A 350-day standoff ended Friday as Cable One and Nexstar Broadcasting signed a multiyear retransmission agreement, bringing KTAL NewsChannel 6 back to the cable lineups of 21,000 cable TV subscribers in Texarkana.

“We reached an agreement in principle ... exchanged a couple contract drafts and literally got it done about an hour ago as far as signatures and everything,” Duane Lammers, Nexstar’s chief operating officer, said mid-afternoon Friday.

As he spoke, KTAL was being placed back on the air for local subscribers. KTAL had its local cable TV plug pulled at the beginning of the year when Nexstar, the parent company of KTAL, and Cable One failed to reach an agreement.

“There hadn’t been any contract from February until a couple weeks ago,” Lammers said.

Jay Butler, Cable One’s Texarkana general manager, said the company was pleased an agreement was reached.



“We’re very pleased that the companies have reached agreement and pleased to have the NBC programming back on the cable system,” Butler said.

The agreement also brings Nexstar Broadcasting stations back to Cable One in other markets, including Joplin, Mo., and Amarillo, Texas, Lammers said.

“This is an agreement that was reached for all Cable One systems that carry a Nexstar channel,” said Butler.

Cable One and Nexstar declined to give specifics of the deal, though Lammers said the new contract is longer than the two-year agreement that expired at the beginning of the year.

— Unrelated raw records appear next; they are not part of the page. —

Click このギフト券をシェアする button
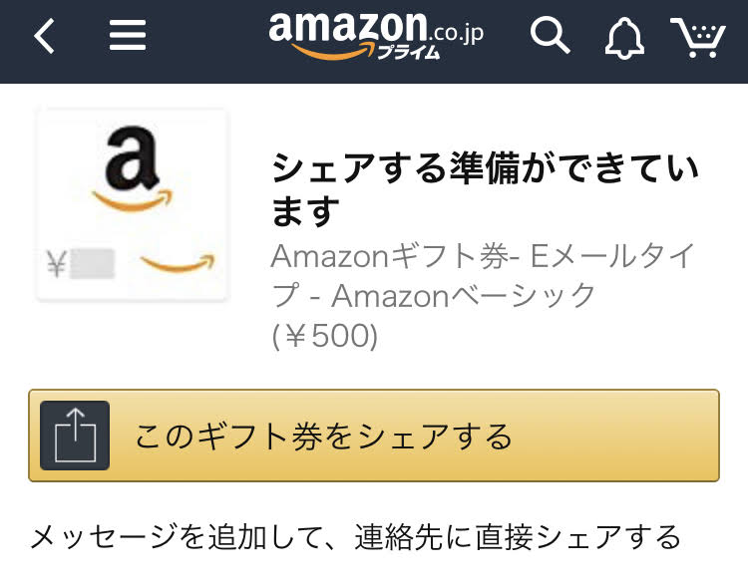 coord(374,436)
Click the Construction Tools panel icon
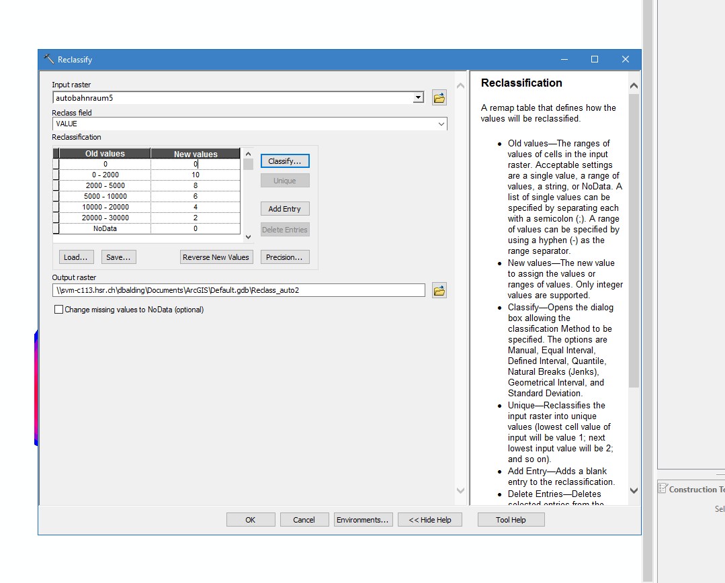Viewport: 725px width, 583px height. tap(662, 489)
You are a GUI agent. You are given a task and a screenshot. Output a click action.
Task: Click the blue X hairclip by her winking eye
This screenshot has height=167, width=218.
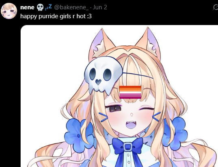click(x=157, y=117)
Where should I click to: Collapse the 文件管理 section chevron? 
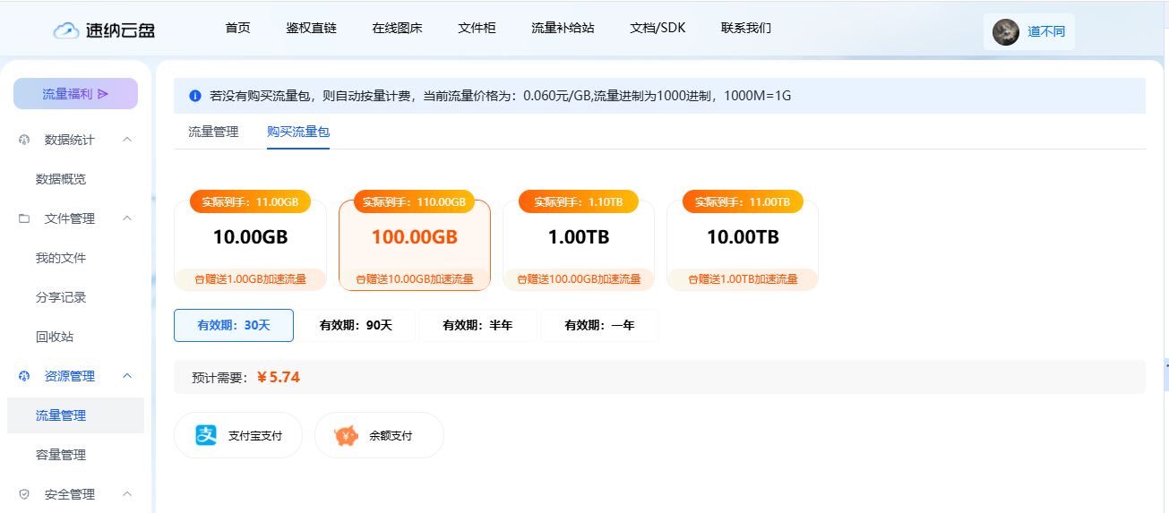click(x=127, y=218)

“The only thing I can tell you is that all the deals that we do, we got the economic value that we were looking for,” Lammers said.

Originally, Nexstar sought per-subscriber fees for carriage rights of its stations, arguing that broadcasting stations should be compensated for the programming they provide to cable companies. Cable One disagreed, and, when it lost KTAL’s signal, offered rabbit ear antennas and switches to customers so they could tune in to KTAL the old-fashioned way.

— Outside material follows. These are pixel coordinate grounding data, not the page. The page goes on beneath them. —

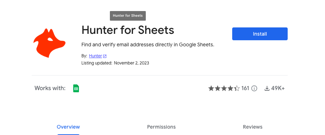325x135 pixels.
Task: Click the download arrow icon near 49K+
Action: pyautogui.click(x=267, y=88)
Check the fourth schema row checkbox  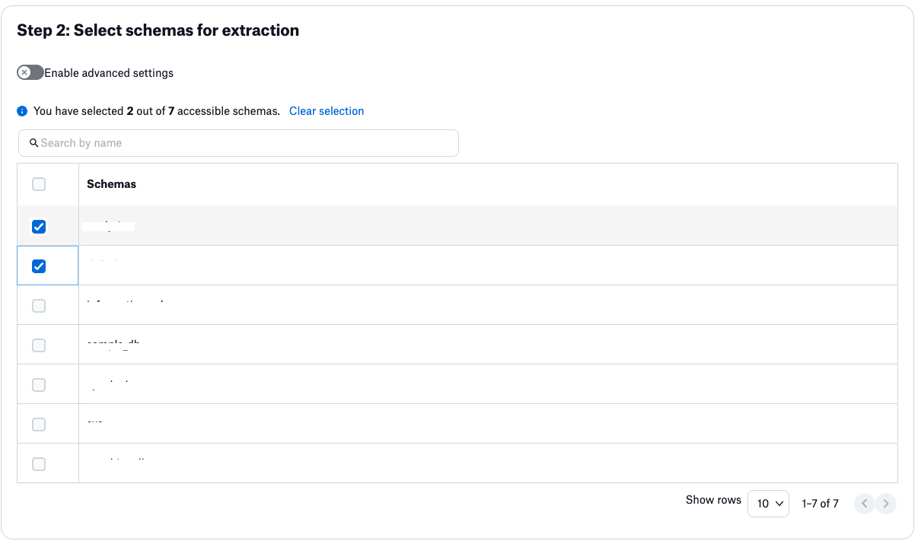click(39, 345)

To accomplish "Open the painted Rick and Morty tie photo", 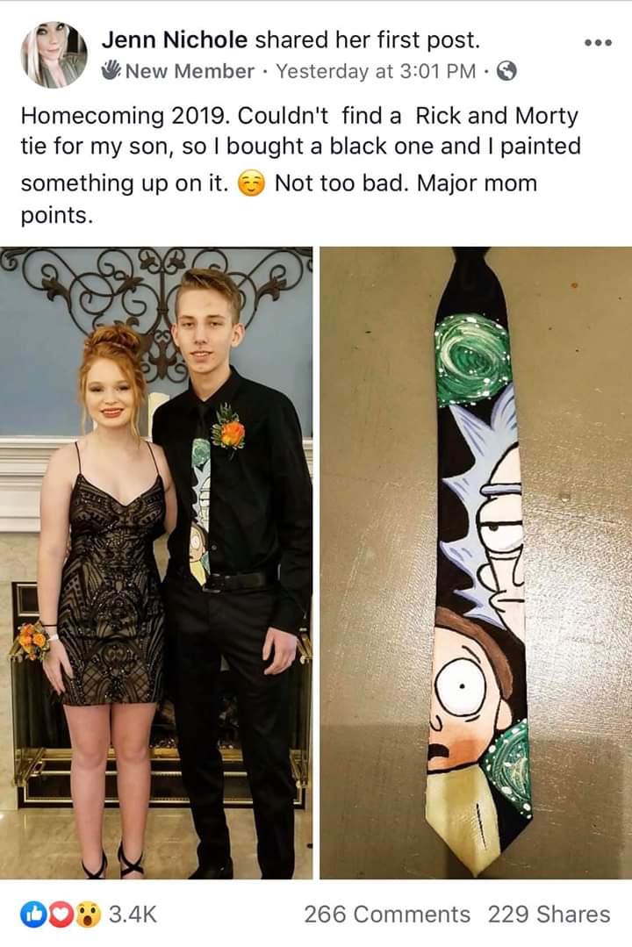I will pos(476,563).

Cable One argued at the time that other arrangements, such as advertising and running commercials spots, had been a traditional part of the agreements cable companies and broadcasting stations made.

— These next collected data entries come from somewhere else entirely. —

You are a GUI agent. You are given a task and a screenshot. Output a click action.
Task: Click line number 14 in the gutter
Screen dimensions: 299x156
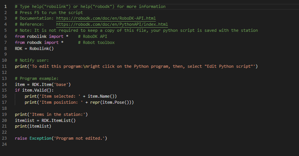[5, 84]
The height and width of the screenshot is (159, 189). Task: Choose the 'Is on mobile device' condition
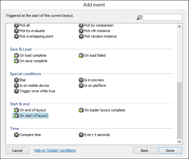31,85
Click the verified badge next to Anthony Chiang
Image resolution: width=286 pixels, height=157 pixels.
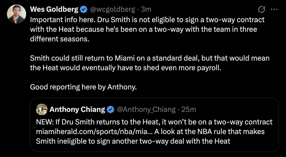[111, 109]
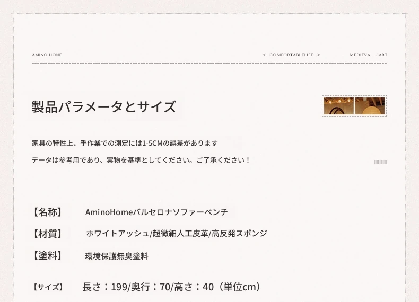Click the 【名称】 label

pyautogui.click(x=48, y=212)
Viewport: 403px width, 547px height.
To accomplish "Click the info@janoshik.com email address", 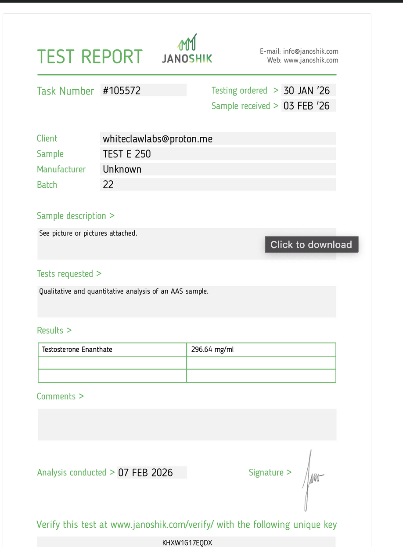I will (x=310, y=51).
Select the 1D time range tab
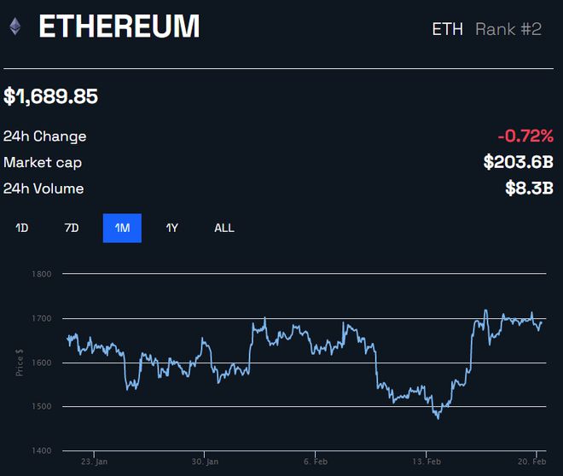 click(22, 228)
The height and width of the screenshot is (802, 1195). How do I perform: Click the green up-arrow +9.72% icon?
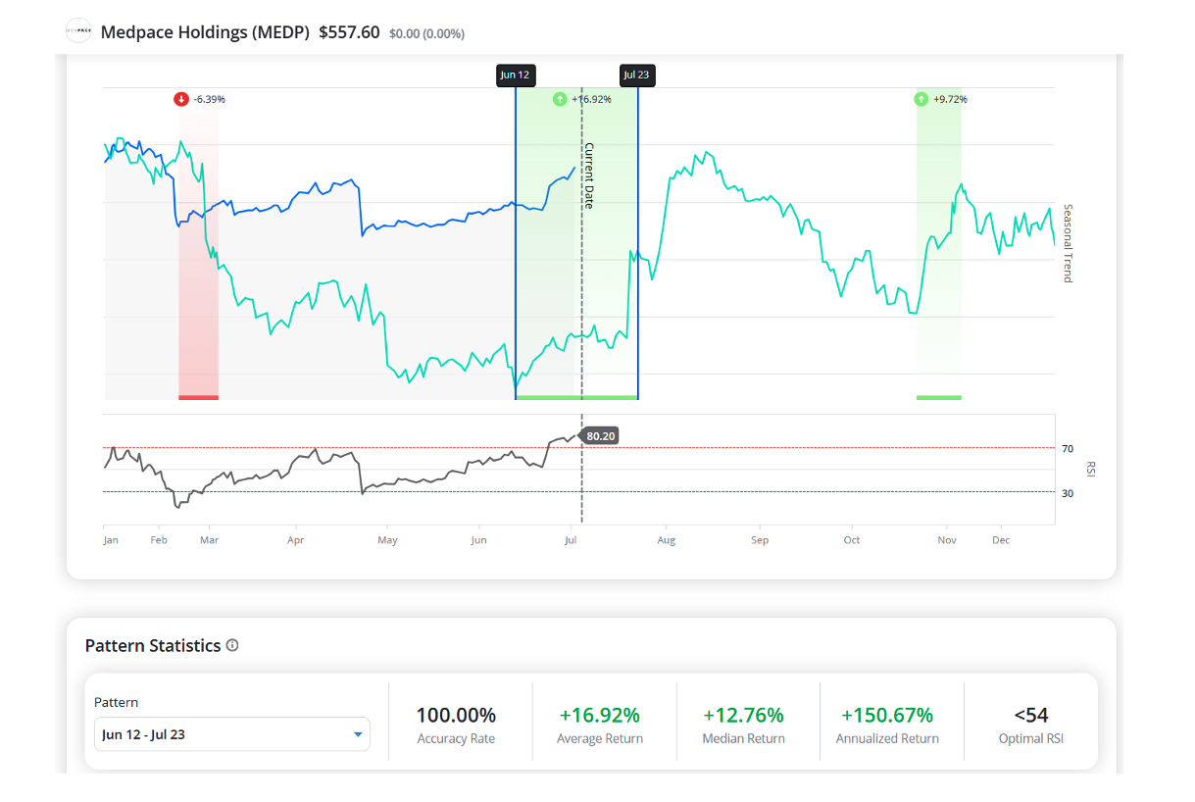click(x=921, y=99)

The company also said a monthly, 25-cent per-subscriber fee (which was Nexstar’s original request before raising it to 30 cents) would cost it $1.3 million. At the time, Cable One said about 23,000 customers would be affected.

Nexstar countered that its stations should be treated like other stations offered on Cable One and argued that Cable One pays cash fees for such stations as ESPN and MTV.

With Nexstar pushing this new concept, its stations were also pulled from Cox cable rosters this year until an agreement was reached in October, putting broadcast stations back on the air in Bossier City, La., and both San Angelo and Abilene, Texas.

“I think we have changed the basis on which the ways deals get done,” Lammers said, adding that despite the hardship on Nexstar employees, the holdout was worth it. “On the balance, it needed to be done.”

He said he was thankful Cable One worked in recent weeks to get a deal done.

“I just think at this point right now I’m pleased that it’s come to a resolution and we can move forward,” said Butler.